6B. Oncogenetic lesions affecting susceptibility to (immuno)therapy in ALL (project 6B)

The Den Boer research group studies the way (new) genetic lesions can improve the diagnosis and treatment given to children with newly diagnosed B-cell precursor acute lymphoblastic leukemia (BCP-ALL). Our 25-year track record in this field has resulted in genetic markers and (precision) medicines being implemented in new treatment protocols, and our journey continues to further improve the specificity of anti-leukemia treatment. Our studies address which (combination of) genetic lesions contribute to therapy resistance and how resistance can be circumvented or reversed. Our recent studies revealed that the bone marrow microenvironment contributes to therapy resistance by offering an escape route to leukemic cells by which they can reduce intracellular drug levels.

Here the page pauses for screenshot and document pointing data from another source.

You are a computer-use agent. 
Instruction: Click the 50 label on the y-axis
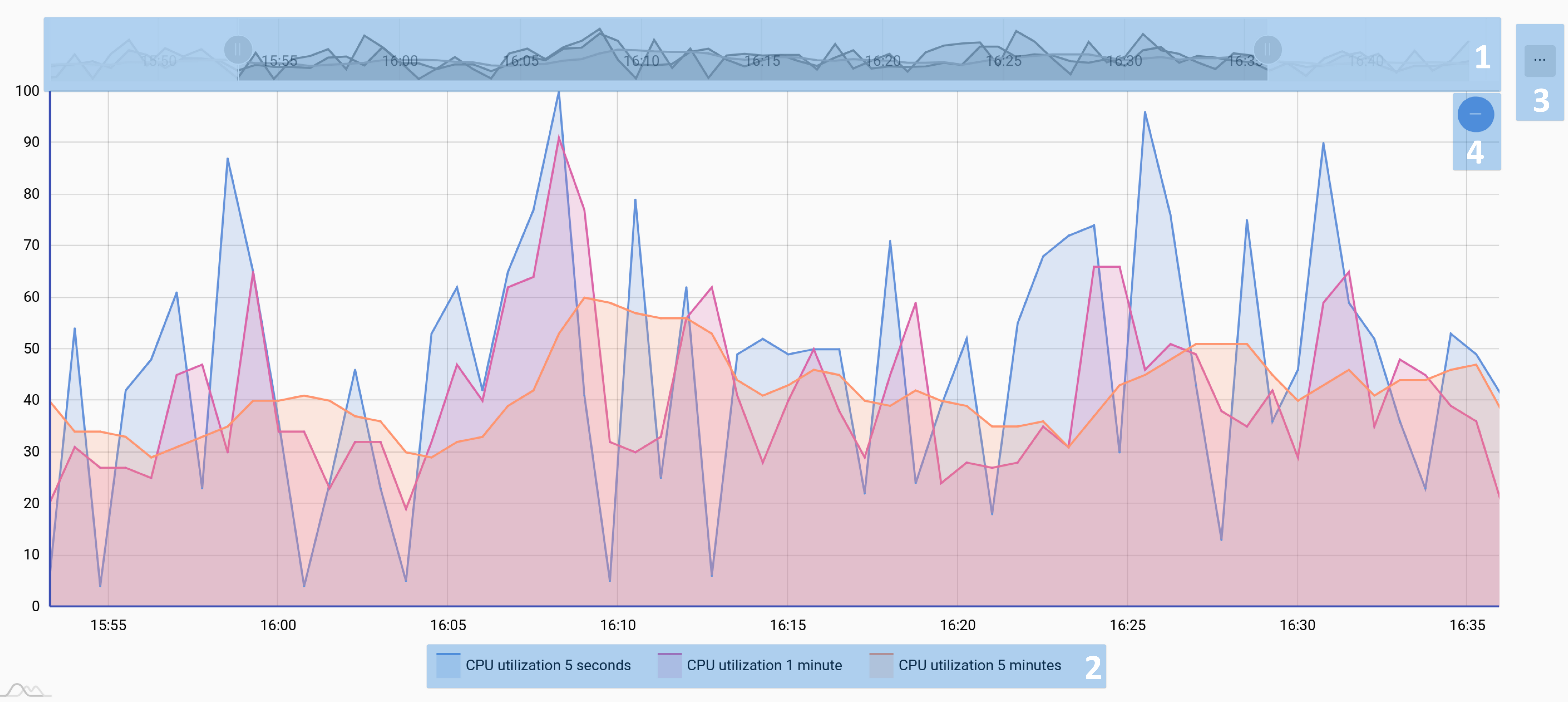coord(31,349)
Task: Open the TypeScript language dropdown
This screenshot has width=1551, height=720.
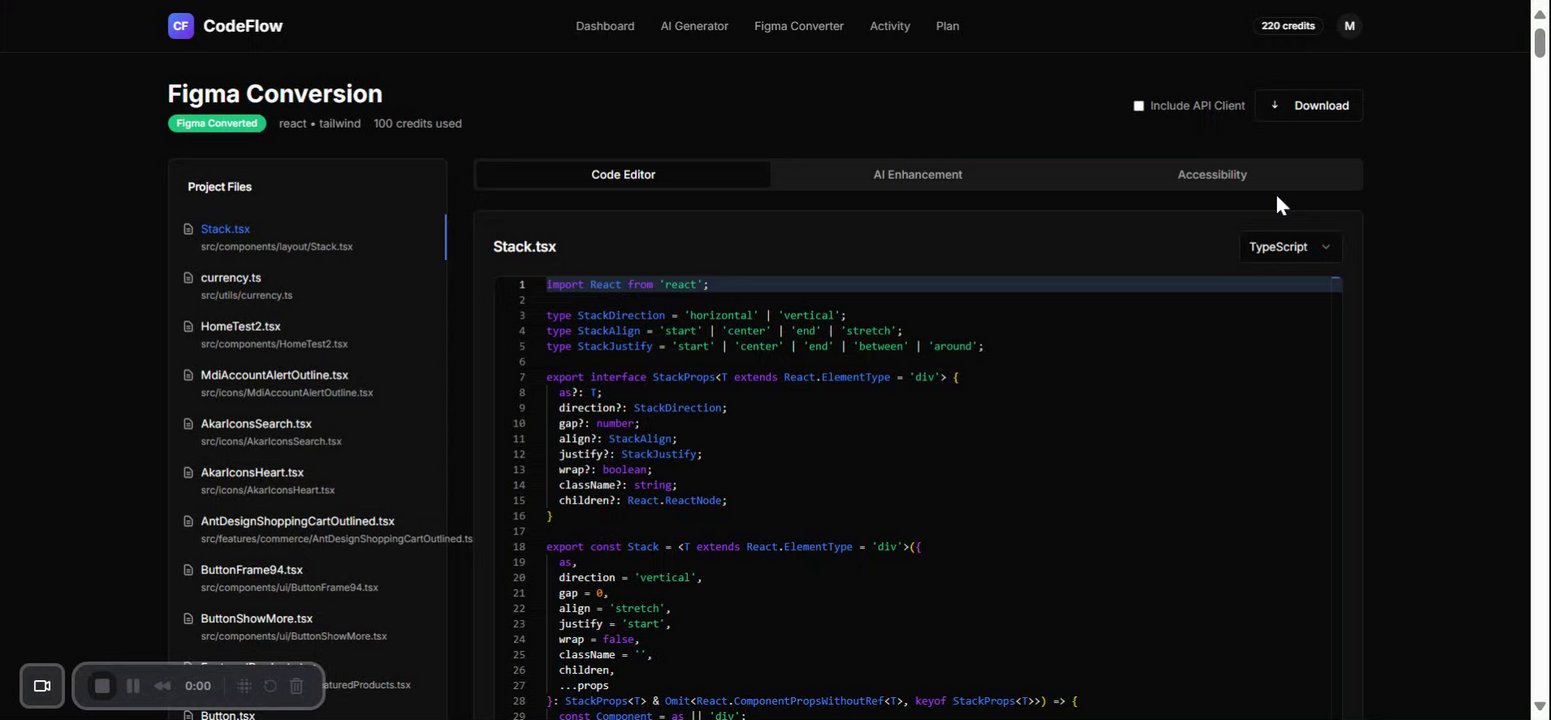Action: click(x=1289, y=247)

The new PhD student will study the way the bone marrow microenvironment is being manipulated by the oncogenetic lesions found in leukemic cells and whether this provides ways to interfere and reverse resistance to known chemotherapeutic and targeted drugs or to modulate the response to new immunotherapeutic approaches. Key technologies that will be used are single cell sequencing (CITE-seq), multiparameter flow cytometry, flow sorting, (lentiviral) gene transductions, confocal and widefield imaging, and patient-derived xenograft models for drug efficacy studies.